Columns

VANITY FAIR NOMINATES PAUL KELLOGG

February 2004 Michael Hogan
Columns
VANITY FAIR NOMINATES PAUL KELLOGG
February 2004 Michael Hogan

BECAUSE he joined the fledgling Glimmerglass Opera, in Cooperstown, New York, in 1979 and transformed it into the most successful small opera company in the country, BECAUSE he spearheaded the construction of Glimmerglass's intimate and glorious-sounding permanent home, the 900-seat Alice Busch Opera Theater. BECAUSE he almost single-handedly revived the Stateside taste for the Baroque operas of Handel and Monteverdi, and thereby created a demand for dozens of new countertenors to sing them from David Daniels to Bejun Mehta.

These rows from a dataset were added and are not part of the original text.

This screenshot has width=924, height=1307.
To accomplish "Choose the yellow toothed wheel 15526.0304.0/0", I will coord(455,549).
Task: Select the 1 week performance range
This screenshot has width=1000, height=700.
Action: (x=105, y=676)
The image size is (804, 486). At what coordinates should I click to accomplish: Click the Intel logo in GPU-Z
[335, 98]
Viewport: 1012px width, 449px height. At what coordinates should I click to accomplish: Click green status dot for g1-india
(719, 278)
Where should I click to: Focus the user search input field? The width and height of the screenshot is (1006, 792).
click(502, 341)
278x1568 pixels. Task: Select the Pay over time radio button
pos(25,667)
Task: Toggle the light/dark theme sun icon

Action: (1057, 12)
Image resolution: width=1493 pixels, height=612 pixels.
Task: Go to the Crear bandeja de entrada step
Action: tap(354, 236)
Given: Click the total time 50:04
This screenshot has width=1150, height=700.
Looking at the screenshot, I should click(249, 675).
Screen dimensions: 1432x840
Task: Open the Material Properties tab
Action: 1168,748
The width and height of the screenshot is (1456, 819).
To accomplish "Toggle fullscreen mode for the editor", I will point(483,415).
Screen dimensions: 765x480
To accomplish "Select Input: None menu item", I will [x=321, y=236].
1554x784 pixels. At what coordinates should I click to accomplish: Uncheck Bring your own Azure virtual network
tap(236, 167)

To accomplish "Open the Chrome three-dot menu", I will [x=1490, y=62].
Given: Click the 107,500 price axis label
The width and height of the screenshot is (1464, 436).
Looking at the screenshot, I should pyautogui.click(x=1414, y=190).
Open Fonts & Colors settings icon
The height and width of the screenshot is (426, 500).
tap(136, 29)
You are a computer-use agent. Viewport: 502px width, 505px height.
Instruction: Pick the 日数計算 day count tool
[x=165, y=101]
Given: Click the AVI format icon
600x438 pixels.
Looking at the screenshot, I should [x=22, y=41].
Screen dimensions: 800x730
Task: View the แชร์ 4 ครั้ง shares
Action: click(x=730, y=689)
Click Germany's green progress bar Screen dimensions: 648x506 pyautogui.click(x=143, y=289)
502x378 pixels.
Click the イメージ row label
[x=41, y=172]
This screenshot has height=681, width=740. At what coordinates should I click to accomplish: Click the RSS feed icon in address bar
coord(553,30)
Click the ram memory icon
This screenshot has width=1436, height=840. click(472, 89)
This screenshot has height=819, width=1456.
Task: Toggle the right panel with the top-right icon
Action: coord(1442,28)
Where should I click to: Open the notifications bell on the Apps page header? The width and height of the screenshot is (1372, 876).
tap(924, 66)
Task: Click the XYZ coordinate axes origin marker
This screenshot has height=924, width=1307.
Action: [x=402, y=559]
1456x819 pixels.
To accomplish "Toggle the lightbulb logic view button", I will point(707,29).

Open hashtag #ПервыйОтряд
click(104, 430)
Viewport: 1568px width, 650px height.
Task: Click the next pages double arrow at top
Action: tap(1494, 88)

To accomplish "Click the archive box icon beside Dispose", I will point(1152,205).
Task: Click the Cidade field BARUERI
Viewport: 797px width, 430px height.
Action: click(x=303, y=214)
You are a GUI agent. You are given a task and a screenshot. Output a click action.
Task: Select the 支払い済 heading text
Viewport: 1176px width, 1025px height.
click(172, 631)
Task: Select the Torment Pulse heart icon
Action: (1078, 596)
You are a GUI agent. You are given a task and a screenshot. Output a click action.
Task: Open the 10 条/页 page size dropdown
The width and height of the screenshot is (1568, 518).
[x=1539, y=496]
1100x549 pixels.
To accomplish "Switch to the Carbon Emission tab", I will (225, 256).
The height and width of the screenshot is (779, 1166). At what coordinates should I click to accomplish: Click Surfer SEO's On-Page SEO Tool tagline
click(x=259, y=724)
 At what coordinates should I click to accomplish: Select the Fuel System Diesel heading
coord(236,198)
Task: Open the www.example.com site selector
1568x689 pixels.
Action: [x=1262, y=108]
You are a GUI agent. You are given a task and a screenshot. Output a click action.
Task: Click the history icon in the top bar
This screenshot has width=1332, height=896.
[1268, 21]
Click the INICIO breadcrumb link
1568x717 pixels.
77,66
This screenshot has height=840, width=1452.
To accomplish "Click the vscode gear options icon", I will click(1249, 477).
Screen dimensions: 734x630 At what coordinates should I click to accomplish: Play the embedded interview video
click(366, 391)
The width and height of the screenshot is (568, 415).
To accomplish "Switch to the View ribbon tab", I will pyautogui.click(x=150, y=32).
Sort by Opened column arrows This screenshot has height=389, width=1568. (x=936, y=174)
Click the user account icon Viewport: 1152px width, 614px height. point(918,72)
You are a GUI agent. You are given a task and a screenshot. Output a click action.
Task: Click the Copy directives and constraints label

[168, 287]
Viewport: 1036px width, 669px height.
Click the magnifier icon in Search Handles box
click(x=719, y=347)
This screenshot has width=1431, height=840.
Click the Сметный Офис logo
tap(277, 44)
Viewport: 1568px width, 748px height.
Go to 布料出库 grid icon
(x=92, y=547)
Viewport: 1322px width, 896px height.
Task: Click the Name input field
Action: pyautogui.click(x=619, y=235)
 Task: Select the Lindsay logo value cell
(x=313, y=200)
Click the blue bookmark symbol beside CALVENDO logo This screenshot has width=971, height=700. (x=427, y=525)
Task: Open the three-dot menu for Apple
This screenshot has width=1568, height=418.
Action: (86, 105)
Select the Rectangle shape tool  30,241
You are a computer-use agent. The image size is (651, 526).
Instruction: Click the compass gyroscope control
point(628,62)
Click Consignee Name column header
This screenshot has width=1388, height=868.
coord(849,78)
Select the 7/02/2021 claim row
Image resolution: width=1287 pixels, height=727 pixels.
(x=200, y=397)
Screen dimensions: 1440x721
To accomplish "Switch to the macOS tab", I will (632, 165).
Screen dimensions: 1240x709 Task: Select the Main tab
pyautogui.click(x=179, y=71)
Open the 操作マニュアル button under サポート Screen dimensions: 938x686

BECAUSE in 1997 he took over a troubled New York City Opera, which had lost its previous director to AIDS, and dramatically revitalized the company, while at the same time turning Glimmerglass into the perfect farm system for new N.Y.C.O. productions, BECAUSE his adventurous repertories at both houses show a commitment to American operas, from new works such as Carlisle Floyd's Of Mice and Men to neglected classics such as Marvin David Levy's Mourning Becomes Elektra. BECAUSE he has championed singers with world-class voices who look like the romantic characters they portray, among them baritone Dwayne Croft and sopranos Lorraine Hunt and Christine Goerke. BECAUSE, as its next-door neighbor the Met docs the canon, N.Y.C.O. does everything else, with tickets that cost about half as much, BECAUSE he ignored the purists and addressed the New York State Theater's poor acoustics by installing an "electronic sound-enhancement system." BECAUSE it sounds better now. BECAUSE, as a result of his efforts to reach younger audiences, 11 percent of N.Y.C.O.'s attendees are students with discount tickets, BECAUSE no one has worked harder or done more to dispel the myths that opera is inaccessible, elitist, or unfun.